The advantage of the near field probes is that the field level falls off rapidly with distance, thus it’s easier to evaluate separate sections of your circuitry to determine the precise areas of susceptibility. See Figure 12 for a plot of field level versus distance. By 3 to 4 cm, the field is essentially 1 V/m, or less.
Figure 13 shows me probing a Raspberry PI embedded processor. By sweeping the probe around the PC board and I/O cables at various frequencies, you can be fairly sure your product will operate OK during the actual compliance testing. If you’re wondering, the Raspberry PI was immune to the RF levels I was able to introduce.
In summary, these simple and low cost tools can help you perform a pre-qualification assessment on your product well prior to taking it out for compliance testing. This could save you a lot of time and money. In brief:
- RF generators can drive near E-field or H-field probes to create strong localized E-fields for pre-compliance testing.
- There are low-cost RF synthesizers available now that may replace larger bench top instruments.
- Localized RF fields of 2 to 15 V/m may be generated to help diagnose radiated immunity issues with a product.
ABOUT THE AUTHOR
Kenneth Wyatt, Sr. EMC Engineer, Wyatt Technical Services, LLC, holds degrees in biology and electronic engineering and has worked as a product development engineer for 10 years at various aerospace firms on projects ranging from DC-DC power converters to RF and microwave systems for shipboard and space systems. For over 20 years, he worked as a senior EMC engineer for Hewlett-Packard and Agilent Technologies in Colorado Springs where he provided comprehensive EMC design and troubleshooting services and managed the product compliance test facility. During that time, he provided EMC training and corporate leadership for EMC.
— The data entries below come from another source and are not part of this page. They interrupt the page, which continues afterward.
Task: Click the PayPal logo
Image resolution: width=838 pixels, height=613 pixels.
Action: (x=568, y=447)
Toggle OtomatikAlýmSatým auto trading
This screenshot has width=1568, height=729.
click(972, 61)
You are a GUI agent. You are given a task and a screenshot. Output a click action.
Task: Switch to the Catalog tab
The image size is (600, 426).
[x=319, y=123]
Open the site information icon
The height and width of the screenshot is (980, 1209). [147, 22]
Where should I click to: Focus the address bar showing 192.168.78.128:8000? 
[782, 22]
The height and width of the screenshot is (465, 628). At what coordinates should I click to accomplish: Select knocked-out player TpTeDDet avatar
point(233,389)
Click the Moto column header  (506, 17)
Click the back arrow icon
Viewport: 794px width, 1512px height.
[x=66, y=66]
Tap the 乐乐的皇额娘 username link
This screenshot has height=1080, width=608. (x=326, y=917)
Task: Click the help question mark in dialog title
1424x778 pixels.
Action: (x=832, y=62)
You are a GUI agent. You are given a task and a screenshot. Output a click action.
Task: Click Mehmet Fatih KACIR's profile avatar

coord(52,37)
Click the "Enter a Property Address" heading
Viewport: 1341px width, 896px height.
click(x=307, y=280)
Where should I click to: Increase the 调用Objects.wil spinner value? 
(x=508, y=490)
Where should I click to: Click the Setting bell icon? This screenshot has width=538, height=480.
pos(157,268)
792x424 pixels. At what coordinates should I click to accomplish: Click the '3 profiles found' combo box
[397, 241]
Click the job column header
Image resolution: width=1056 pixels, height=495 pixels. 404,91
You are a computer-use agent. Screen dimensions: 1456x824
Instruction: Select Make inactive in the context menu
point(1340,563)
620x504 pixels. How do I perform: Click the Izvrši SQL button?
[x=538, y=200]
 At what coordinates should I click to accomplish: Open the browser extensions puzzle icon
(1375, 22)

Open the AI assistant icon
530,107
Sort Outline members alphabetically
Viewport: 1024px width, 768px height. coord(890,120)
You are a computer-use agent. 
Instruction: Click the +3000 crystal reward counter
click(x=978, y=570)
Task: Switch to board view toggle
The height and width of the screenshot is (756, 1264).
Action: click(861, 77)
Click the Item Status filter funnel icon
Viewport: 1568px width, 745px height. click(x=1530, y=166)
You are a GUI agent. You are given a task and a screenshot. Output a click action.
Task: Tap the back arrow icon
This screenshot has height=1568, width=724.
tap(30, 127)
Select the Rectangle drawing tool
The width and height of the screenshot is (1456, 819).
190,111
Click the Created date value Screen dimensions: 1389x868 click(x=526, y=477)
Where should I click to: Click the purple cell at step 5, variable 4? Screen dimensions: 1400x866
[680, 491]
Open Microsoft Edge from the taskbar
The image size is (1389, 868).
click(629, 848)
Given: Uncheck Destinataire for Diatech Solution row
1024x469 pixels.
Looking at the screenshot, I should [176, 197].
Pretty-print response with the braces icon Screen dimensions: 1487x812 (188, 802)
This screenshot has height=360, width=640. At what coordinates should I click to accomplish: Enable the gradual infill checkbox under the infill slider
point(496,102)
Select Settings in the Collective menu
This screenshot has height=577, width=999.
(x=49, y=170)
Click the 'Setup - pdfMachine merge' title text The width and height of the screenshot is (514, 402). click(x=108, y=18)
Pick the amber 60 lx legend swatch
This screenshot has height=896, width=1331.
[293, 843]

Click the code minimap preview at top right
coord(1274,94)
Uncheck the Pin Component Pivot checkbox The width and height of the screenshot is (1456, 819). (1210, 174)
A prolific author and presenter, he has written or presented topics including RF amplifier design, RF network analysis software, EMC design and troubleshooting of products and use of harmonic comb generators for predicting shielding effectiveness. His specialty is EMI troubleshooting and is a co-author of the popular EMC Pocket Guide. He has been published in magazines such as, RF Design, Test & Measurement World, EMC Design & Test, Electronic Design, EDN, InCompliance, Interference technology, Microwave Journal, HP Journal and several others. He coauthored The EMC Pocket Guide (SciTech Publishers) and writes The EMC Blog for www.EDN.com.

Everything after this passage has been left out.